# Need help distinguishing bread mold from flour stains



## leftover crack (May 12, 2013)

I always check my bread for mold so if it's going moldy its just a white stain which could very well be a flour stain. I hate wasting food so I'd rather not throw out an entire loaf of bread when it's still edible.

help me


----------



## Denver Wallace (Feb 28, 2017)

I usually throw it away when I see green spots on it.. is that helpful at all? lol


----------



## moo (Dec 11, 2016)

If you're buying bread for yourself only, have you considered buying just a half loaf? Just don't use two week old bread?


----------



## Denver Wallace (Feb 28, 2017)

Oh what also helps is put the bread in the freezer and take out what you need when you need it


----------



## Skeletalz (Feb 21, 2015)

Denver Wallace said:


> Oh what also helps is put the bread in the freezer and take out what you need when you need it


If the bread is wrapped in plastic then water will condensate on the inside, make it soggy and grow mold faster


----------



## Denver Wallace (Feb 28, 2017)

never experienced that, been doing it for years now. Not in the fridge, Freezer... it freezes, you tak it out, and eat it. nothing ever went wrong for me on that department. it unfreezes in a couple minutes when you lay the slices on the counter


----------



## Maybe (Sep 10, 2016)

1: Check Date
2: Check for multiple stain/mold across bread
3: What does it feel like? Does it want to crumble?
4: What does it smell like?

If all of the above pass the check then the only thing left to do is taste it.


----------



## nichya (Jul 12, 2014)

Skeletalz said:


> If the bread is wrapped in plastic then water will condensate on the inside, make it soggy and grow mold faster


Nope. But it will get icey in freezer, taste, texture and smell won't be very nice.


----------



## crazitaco (Apr 9, 2010)

If any "powder" is on a cut surface of the bread then its most likely mold. Also if it looks fluffy or green its mold. Flour will be thin, you usually still see the bread under it and it can probably be blown off with air. If you look closely at mold, you'll see thin threads like cotten candy or cobwebs, while flour looks like a fine grain.
Flour will also have erratic patterns and occasionally cracks on the surface from the cooking process, while mold often forms circular patterns.


----------



## crazitaco (Apr 9, 2010)

Denver Wallace said:


> never experienced that, been doing it for years now. Not in the fridge, Freezer... it freezes, you tak it out, and eat it. nothing ever went wrong for me on that department. it unfreezes in a couple minutes when you lay the slices on the counter


Interesting. Do you live in a low/no humidity area?


----------



## Denver Wallace (Feb 28, 2017)

crazitaco said:


> Interesting. Do you live in a low humidity area?
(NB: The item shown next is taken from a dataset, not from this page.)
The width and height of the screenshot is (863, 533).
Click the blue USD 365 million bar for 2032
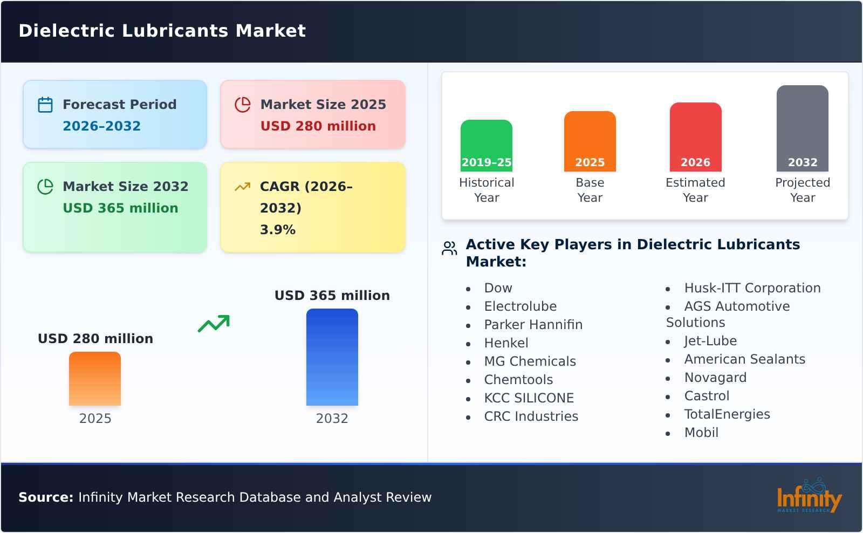coord(332,356)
I don't think that has to do anything with me getting my bread out the freezer though
I live in holland loads of rain


----------



## crazitaco (Apr 9, 2010)

Denver Wallace said:


> I don't think that has to do anything with me getting my bread out the freezer though
> I live in holland loads of rain


If I remember right, land elevation effects what point water condenses. Does water condense on cold drinks where you live?


----------



## Denver Wallace (Feb 28, 2017)

Never paid attention to it. sorry 
don't think so I really don't know


----------



## crazitaco (Apr 9, 2010)

Denver Wallace said:


> Never paid attention to it. sorry
> don't think so I really don't know


Thats a definite no then, cause there's no way you'd not notice it happening because it's like the most annoying thing ever, glasses slip in your hands and it makes annoying puddles on tables and its a mess. :laughing:
Also car windows and other things with smooth surfaces get all foggy and wet.


----------



## Denver Wallace (Feb 28, 2017)

oh no that does not happen haha

I really don't pay attention to that sort of stuff mostly..


----------



## sprinkle (Feb 10, 2017)

Hum.... Can you feed pigeons with the bread that you are unsure about (minus the moldy part)? Or compost it for gardening?
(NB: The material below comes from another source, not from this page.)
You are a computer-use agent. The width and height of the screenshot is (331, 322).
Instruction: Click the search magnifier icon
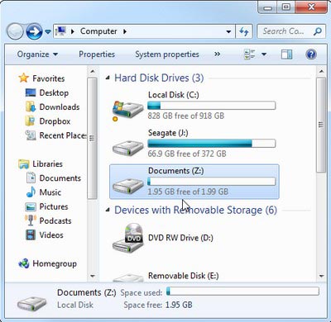[x=318, y=31]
As for bread mold, I live in a humid area. I cannot leave bread out for more than 1 week (without refrigeration). I've been setting alarm clocks for checking cook foods to prevent burns. I would apply the same concept on bread (write down the date I opened it). Anything after a week that smells sour or looks questionable, it's out.


----------



## Mange (Jan 9, 2011)

cut the weird looking piece off and eat the rest. what are you _allergic to mold??_


----------



## Penny (Mar 24, 2016)

Sky Blue said:


> I always check my bread for mold so if it's going moldy its just a white stain which could very well be a flour stain. I hate wasting food so I'd rather not throw out an entire loaf of bread when it's still edible.
> 
> help me


flour generally looks more dusted on. mold will be in more definite, round usually, spots.


----------



## TheJ (Aug 3, 2015)

nichya said:


> Nope. But it will get icey in freezer, taste, texture and smell won't be very nice.
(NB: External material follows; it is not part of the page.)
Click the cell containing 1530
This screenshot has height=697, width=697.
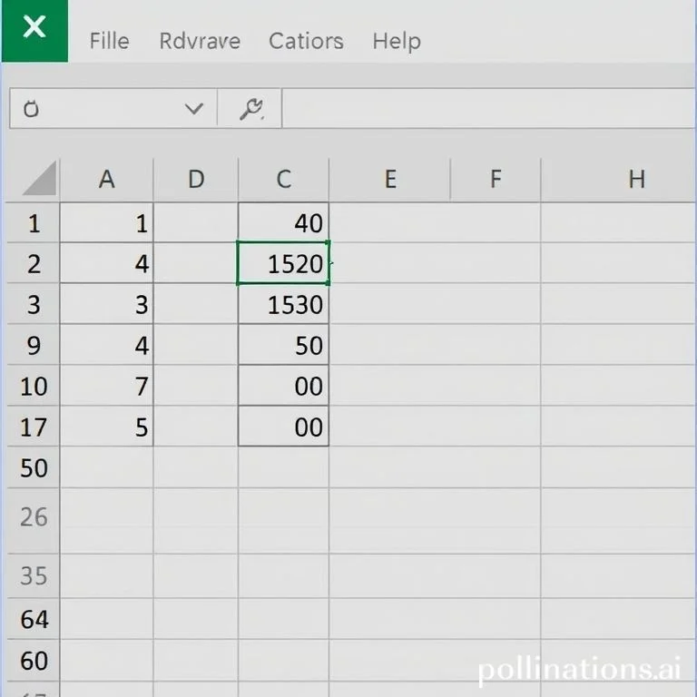tap(283, 304)
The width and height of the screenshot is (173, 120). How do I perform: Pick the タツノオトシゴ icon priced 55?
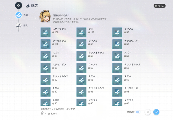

if you put it with some water and heat it up perhaps in the microwave it'll taste just like new. I do that with pita bread that i freeze, and with a tablespoon or two of water in a covered pan, and it tastes like it's been freshly baked.


----------



## Denver Wallace (Feb 28, 2017)

TheJ said:


> if you put it with some water and heat it up perhaps in the microwave it'll taste just like new. I do that with pita bread that i freeze, and with a tablespoon or two of water in a covered pan, and it tastes like it's been freshly baked.


yeah I do the same with pita bread! good call


----------